■ **WORK TO DO**: Rewrite the records below as a numbered list, one item per line and skipping any blank lines. Cover every record.

■ **DATASET EXTRACT**:
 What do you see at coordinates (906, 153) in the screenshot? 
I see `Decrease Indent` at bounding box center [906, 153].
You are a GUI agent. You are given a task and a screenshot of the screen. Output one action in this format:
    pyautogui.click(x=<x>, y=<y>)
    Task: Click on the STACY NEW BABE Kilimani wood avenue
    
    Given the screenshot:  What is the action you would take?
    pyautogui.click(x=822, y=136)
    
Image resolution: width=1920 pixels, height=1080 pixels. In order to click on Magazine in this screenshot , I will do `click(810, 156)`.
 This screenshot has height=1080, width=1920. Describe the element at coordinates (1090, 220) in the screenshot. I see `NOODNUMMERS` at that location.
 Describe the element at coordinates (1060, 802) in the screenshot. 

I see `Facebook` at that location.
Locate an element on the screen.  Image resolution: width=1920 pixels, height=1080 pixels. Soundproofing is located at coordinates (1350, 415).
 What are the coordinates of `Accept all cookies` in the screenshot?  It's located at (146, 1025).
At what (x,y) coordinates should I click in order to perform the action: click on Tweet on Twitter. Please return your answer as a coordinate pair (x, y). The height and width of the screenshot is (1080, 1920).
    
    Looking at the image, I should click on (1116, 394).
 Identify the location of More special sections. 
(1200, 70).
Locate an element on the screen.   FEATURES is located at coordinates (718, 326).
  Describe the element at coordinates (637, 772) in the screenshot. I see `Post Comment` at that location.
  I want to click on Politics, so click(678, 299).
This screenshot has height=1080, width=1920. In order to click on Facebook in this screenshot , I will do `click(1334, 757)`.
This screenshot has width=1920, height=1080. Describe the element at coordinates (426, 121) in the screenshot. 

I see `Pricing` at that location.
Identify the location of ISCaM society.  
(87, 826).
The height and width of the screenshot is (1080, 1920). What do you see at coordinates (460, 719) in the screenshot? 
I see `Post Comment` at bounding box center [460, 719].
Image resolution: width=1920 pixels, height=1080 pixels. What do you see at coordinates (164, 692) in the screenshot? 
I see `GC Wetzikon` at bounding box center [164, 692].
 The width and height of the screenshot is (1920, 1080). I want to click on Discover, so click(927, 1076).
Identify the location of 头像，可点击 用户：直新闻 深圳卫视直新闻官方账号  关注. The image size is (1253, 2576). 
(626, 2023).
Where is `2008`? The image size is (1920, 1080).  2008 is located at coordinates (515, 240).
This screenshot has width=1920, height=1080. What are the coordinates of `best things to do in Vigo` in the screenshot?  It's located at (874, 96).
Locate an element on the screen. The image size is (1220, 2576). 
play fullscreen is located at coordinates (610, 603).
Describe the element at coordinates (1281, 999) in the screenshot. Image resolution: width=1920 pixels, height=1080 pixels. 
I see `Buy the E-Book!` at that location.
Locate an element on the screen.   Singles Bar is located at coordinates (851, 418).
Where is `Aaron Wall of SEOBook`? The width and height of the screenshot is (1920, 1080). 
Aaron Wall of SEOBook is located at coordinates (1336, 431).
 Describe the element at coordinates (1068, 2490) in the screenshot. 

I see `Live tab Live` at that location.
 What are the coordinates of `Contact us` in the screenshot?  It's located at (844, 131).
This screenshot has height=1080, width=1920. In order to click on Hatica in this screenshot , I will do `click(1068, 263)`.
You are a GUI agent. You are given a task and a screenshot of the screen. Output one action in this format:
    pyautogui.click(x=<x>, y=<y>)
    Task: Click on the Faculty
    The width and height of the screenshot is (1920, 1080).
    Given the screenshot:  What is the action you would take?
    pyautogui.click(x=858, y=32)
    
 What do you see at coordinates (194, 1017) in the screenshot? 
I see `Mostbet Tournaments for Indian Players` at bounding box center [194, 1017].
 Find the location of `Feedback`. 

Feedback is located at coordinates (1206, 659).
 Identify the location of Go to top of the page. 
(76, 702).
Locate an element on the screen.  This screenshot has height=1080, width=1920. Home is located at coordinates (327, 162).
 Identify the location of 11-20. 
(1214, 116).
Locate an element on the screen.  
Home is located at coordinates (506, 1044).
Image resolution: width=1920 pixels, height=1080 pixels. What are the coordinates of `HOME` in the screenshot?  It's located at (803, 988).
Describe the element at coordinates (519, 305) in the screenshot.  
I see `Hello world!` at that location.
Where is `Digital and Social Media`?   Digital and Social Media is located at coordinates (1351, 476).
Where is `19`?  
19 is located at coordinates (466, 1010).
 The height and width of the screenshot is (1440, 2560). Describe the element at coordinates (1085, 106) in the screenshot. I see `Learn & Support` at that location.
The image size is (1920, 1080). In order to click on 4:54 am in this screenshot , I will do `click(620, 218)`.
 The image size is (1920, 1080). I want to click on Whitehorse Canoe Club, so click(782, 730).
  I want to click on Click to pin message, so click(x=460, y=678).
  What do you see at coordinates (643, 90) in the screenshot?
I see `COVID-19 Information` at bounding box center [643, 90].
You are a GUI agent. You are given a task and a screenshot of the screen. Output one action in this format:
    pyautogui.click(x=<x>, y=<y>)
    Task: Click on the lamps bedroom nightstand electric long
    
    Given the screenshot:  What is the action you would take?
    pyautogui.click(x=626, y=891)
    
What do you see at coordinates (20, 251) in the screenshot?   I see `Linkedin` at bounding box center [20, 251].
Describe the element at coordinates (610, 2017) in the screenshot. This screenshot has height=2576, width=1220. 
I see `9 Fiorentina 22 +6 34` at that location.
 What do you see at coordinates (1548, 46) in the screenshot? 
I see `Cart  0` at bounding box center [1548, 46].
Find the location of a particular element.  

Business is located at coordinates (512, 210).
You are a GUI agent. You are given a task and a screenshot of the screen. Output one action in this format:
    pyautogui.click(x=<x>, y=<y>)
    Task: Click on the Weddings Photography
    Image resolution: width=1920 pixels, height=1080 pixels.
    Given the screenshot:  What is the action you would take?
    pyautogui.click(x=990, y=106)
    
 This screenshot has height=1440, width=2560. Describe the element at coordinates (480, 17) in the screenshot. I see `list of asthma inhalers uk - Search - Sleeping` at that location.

■ **WRITTEN REPLY**:
1.  What do you see at coordinates (906, 153) in the screenshot? 
2. I see `Decrease Indent` at bounding box center [906, 153].
3. You are a GUI agent. You are given a task and a screenshot of the screen. Output one action in this format:
4.     pyautogui.click(x=<x>, y=<y>)
5.     Task: Click on the STACY NEW BABE Kilimani wood avenue
6.     Given the screenshot:  What is the action you would take?
7.     pyautogui.click(x=822, y=136)
8. Image resolution: width=1920 pixels, height=1080 pixels. In order to click on Magazine in this screenshot , I will do `click(810, 156)`.
9.  This screenshot has height=1080, width=1920. Describe the element at coordinates (1090, 220) in the screenshot. I see `NOODNUMMERS` at that location.
10.  Describe the element at coordinates (1060, 802) in the screenshot. 
11. I see `Facebook` at that location.
12. Locate an element on the screen.  Image resolution: width=1920 pixels, height=1080 pixels. Soundproofing is located at coordinates (1350, 415).
13.  What are the coordinates of `Accept all cookies` in the screenshot?  It's located at (146, 1025).
14. At what (x,y) coordinates should I click in order to perform the action: click on Tweet on Twitter. Please return your answer as a coordinate pair (x, y). The height and width of the screenshot is (1080, 1920).
15.     Looking at the image, I should click on (1116, 394).
16.  Identify the location of More special sections. 
17. (1200, 70).
18. Locate an element on the screen.   FEATURES is located at coordinates (718, 326).
19.   Describe the element at coordinates (637, 772) in the screenshot. I see `Post Comment` at that location.
20.   I want to click on Politics, so click(678, 299).
21. This screenshot has height=1080, width=1920. In order to click on Facebook in this screenshot , I will do `click(1334, 757)`.
22. This screenshot has width=1920, height=1080. Describe the element at coordinates (426, 121) in the screenshot. 
23. I see `Pricing` at that location.
24. Identify the location of ISCaM society.  
25. (87, 826).
26. The height and width of the screenshot is (1080, 1920). What do you see at coordinates (460, 719) in the screenshot? 
27. I see `Post Comment` at bounding box center [460, 719].
28. Image resolution: width=1920 pixels, height=1080 pixels. What do you see at coordinates (164, 692) in the screenshot? 
29. I see `GC Wetzikon` at bounding box center [164, 692].
30.  The width and height of the screenshot is (1920, 1080). I want to click on Discover, so click(927, 1076).
31. Identify the location of 头像，可点击 用户：直新闻 深圳卫视直新闻官方账号  关注. The image size is (1253, 2576). 
32. (626, 2023).
33. Where is `2008`? The image size is (1920, 1080).  2008 is located at coordinates (515, 240).
34. This screenshot has width=1920, height=1080. What are the coordinates of `best things to do in Vigo` in the screenshot?  It's located at (874, 96).
35. Locate an element on the screen. The image size is (1220, 2576). 
36. play fullscreen is located at coordinates (610, 603).
37. Describe the element at coordinates (1281, 999) in the screenshot. Image resolution: width=1920 pixels, height=1080 pixels. 
38. I see `Buy the E-Book!` at that location.
39. Locate an element on the screen.   Singles Bar is located at coordinates (851, 418).
40. Where is `Aaron Wall of SEOBook`? The width and height of the screenshot is (1920, 1080). 
41. Aaron Wall of SEOBook is located at coordinates (1336, 431).
42.  Describe the element at coordinates (1068, 2490) in the screenshot. 
43. I see `Live tab Live` at that location.
44.  What are the coordinates of `Contact us` in the screenshot?  It's located at (844, 131).
45. This screenshot has height=1080, width=1920. In order to click on Hatica in this screenshot , I will do `click(1068, 263)`.
46. You are a GUI agent. You are given a task and a screenshot of the screen. Output one action in this format:
47.     pyautogui.click(x=<x>, y=<y>)
48.     Task: Click on the Faculty
49.     The width and height of the screenshot is (1920, 1080).
50.     Given the screenshot:  What is the action you would take?
51.     pyautogui.click(x=858, y=32)
52.  What do you see at coordinates (194, 1017) in the screenshot? 
53. I see `Mostbet Tournaments for Indian Players` at bounding box center [194, 1017].
54.  Find the location of `Feedback`. 
55. Feedback is located at coordinates (1206, 659).
56.  Identify the location of Go to top of the page. 
57. (76, 702).
58. Locate an element on the screen.  This screenshot has height=1080, width=1920. Home is located at coordinates (327, 162).
59.  Identify the location of 11-20. 
60. (1214, 116).
61. Locate an element on the screen.  
62. Home is located at coordinates (506, 1044).
63. Image resolution: width=1920 pixels, height=1080 pixels. What are the coordinates of `HOME` in the screenshot?  It's located at (803, 988).
64. Describe the element at coordinates (519, 305) in the screenshot.  
65. I see `Hello world!` at that location.
66. Where is `Digital and Social Media`?   Digital and Social Media is located at coordinates (1351, 476).
67. Where is `19`?  
68. 19 is located at coordinates (466, 1010).
69.  The height and width of the screenshot is (1440, 2560). Describe the element at coordinates (1085, 106) in the screenshot. I see `Learn & Support` at that location.
70. The image size is (1920, 1080). In order to click on 4:54 am in this screenshot , I will do `click(620, 218)`.
71.  The image size is (1920, 1080). I want to click on Whitehorse Canoe Club, so click(782, 730).
72.   I want to click on Click to pin message, so click(x=460, y=678).
73.   What do you see at coordinates (643, 90) in the screenshot?
74. I see `COVID-19 Information` at bounding box center [643, 90].
75. You are a GUI agent. You are given a task and a screenshot of the screen. Output one action in this format:
76.     pyautogui.click(x=<x>, y=<y>)
77.     Task: Click on the lamps bedroom nightstand electric long
78.     Given the screenshot:  What is the action you would take?
79.     pyautogui.click(x=626, y=891)
80. What do you see at coordinates (20, 251) in the screenshot?   I see `Linkedin` at bounding box center [20, 251].
81. Describe the element at coordinates (610, 2017) in the screenshot. This screenshot has height=2576, width=1220. 
82. I see `9 Fiorentina 22 +6 34` at that location.
83.  What do you see at coordinates (1548, 46) in the screenshot? 
84. I see `Cart  0` at bounding box center [1548, 46].
85. Find the location of a particular element.  
86. Business is located at coordinates (512, 210).
87. You are a GUI agent. You are given a task and a screenshot of the screen. Output one action in this format:
88.     pyautogui.click(x=<x>, y=<y>)
89.     Task: Click on the Weddings Photography
90.     Image resolution: width=1920 pixels, height=1080 pixels.
91.     Given the screenshot:  What is the action you would take?
92.     pyautogui.click(x=990, y=106)
93.  This screenshot has height=1440, width=2560. Describe the element at coordinates (480, 17) in the screenshot. I see `list of asthma inhalers uk - Search - Sleeping` at that location.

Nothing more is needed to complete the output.